As inúmeras e recentes manifestações de segmentos do PT baiano, na tentativa de conseguirem demover a até então comentada decisão do senador Jaques Wagner de não ser o candidato a governador da Bahia, encabeçando a chapa majoritária governista, tornaram-se infrutíferas, a partir da última segunda-feira (28) quando Wagner tornou oficial a sua decisão durante reunião extraordinária do Partido dos Trabalhadores da Bahia (PT-BA).

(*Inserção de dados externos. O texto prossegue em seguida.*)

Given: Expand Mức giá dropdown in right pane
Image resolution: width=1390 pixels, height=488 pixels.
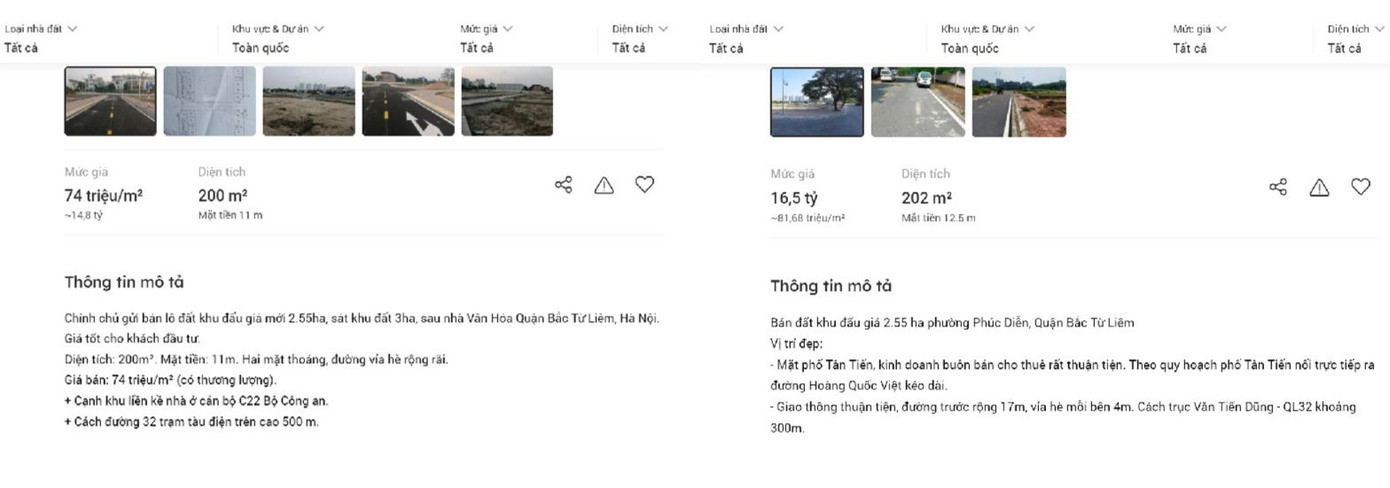Looking at the screenshot, I should pyautogui.click(x=1199, y=37).
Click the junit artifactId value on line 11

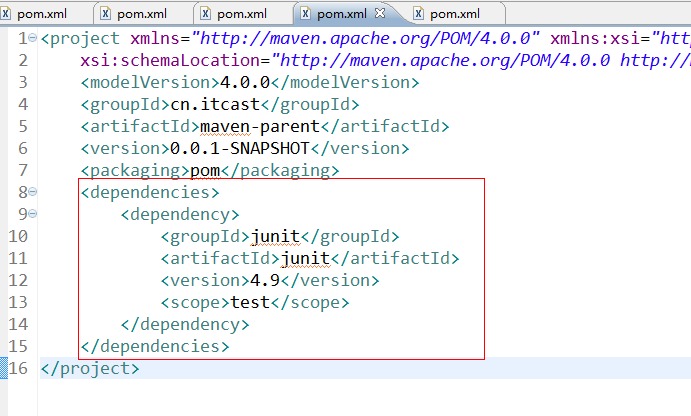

“A retirada da minha candidatura não implica na retirada da candidatura do PT. Quem decidirá se terá candidatura ou não, não sou eu, será o Partido”, afirmou Wagner, que falou sobre a importância da união dos partidos na Bahia para as eleições deste ano.
Encontro aconteceu com a presença de lideranças da sigla partidária, além de deputados estaduais e federais, prefeitos, vereadores e dirigentes. Com isso, o Diretório Estadual precisará debater uma nova tática eleitoral.
O presidente do PT Bahia, Éden Valadares, comentou a reunião e garantiu respeitar a decisão de Wagner. No entanto, ele ratifica que a retirada da candidatura não foi recebida com alegria. “Nossa decisão será fruto do debate interno, mas também do imprescindível diálogo com os demais partidos e lideranças da base, como Otto, Leão, Lídice e PCdoB”, ressaltou Éden.